EXERCISE DESCRIPTION:
Retype, without changes, every line from the line that contains "Task: Click the red" through the final line of the records. Exclude pictures.

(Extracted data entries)
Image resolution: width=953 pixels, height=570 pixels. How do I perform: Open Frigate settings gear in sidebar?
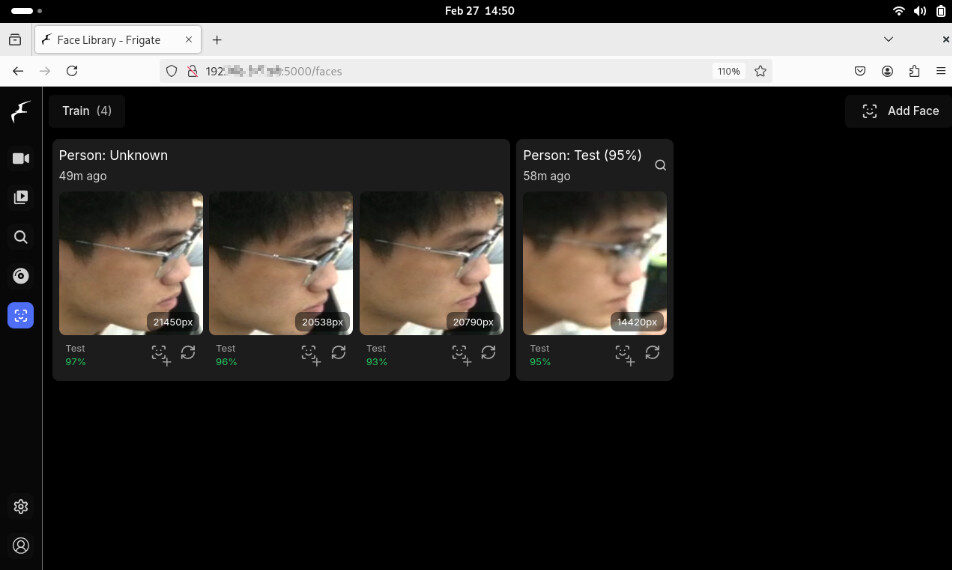click(x=21, y=507)
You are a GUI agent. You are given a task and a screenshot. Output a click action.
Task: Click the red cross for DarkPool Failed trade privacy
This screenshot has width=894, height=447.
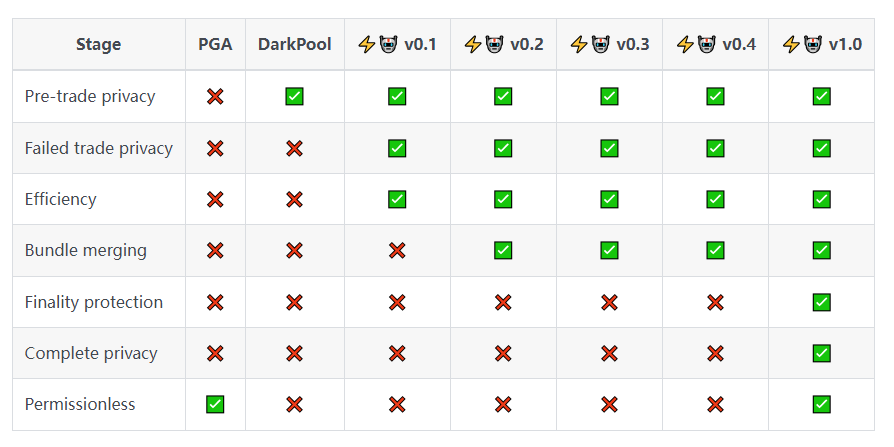294,148
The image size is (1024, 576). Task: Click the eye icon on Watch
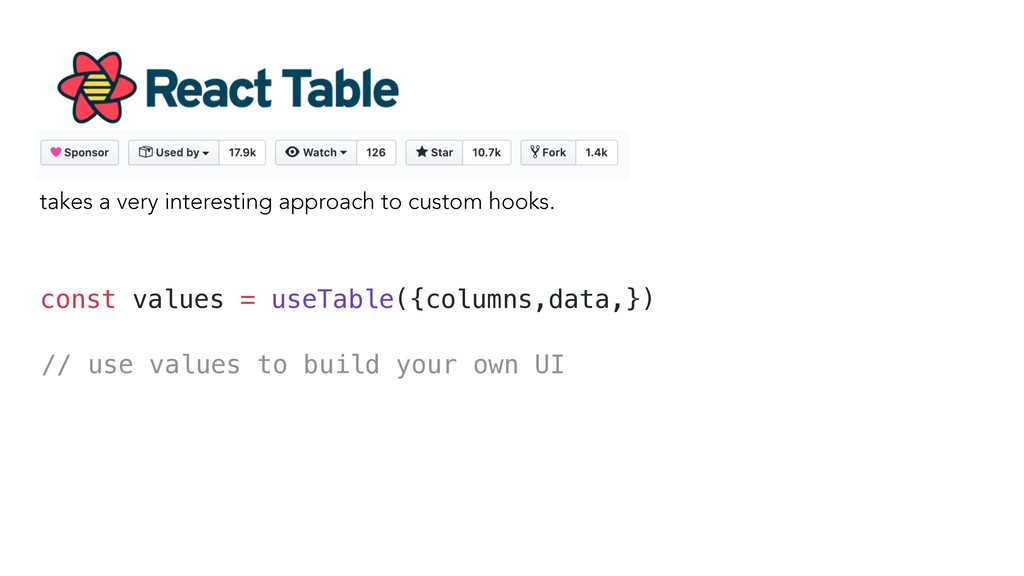click(292, 152)
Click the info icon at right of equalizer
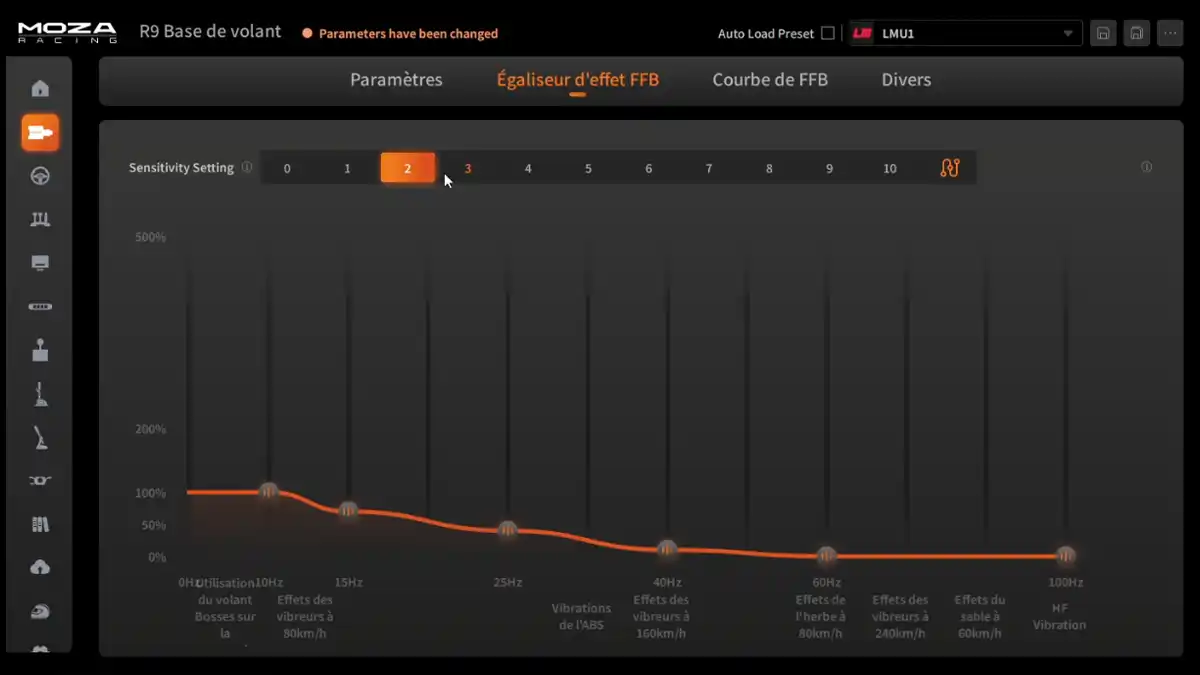This screenshot has height=675, width=1200. (1146, 167)
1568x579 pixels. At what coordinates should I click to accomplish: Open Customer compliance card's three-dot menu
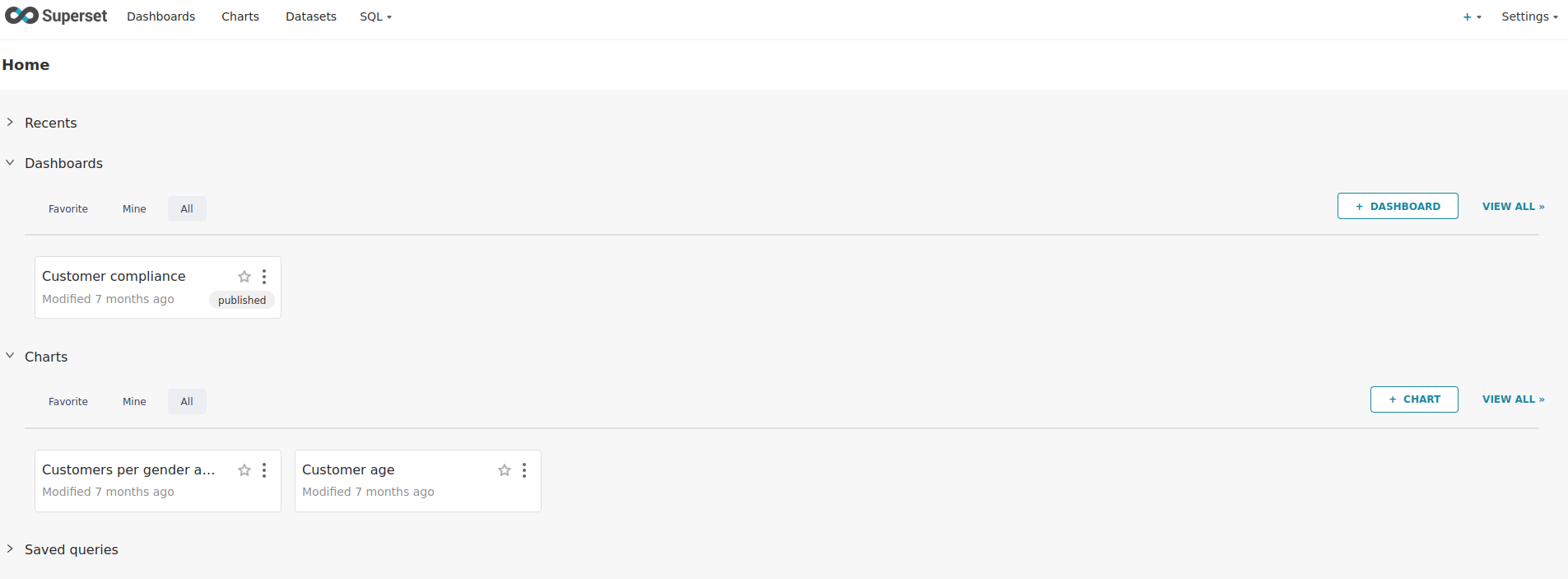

ANSWER:
Task: Click the red cross for DarkPool Failed trade privacy
This screenshot has width=894, height=447.
294,148
The image size is (1024, 576). Task: Click the eye icon on Watch
click(292, 152)
Click the info icon at right of equalizer
This screenshot has height=675, width=1200. (1146, 167)
1568x579 pixels. At what coordinates should I click to accomplish: Open Customer compliance card's three-dot menu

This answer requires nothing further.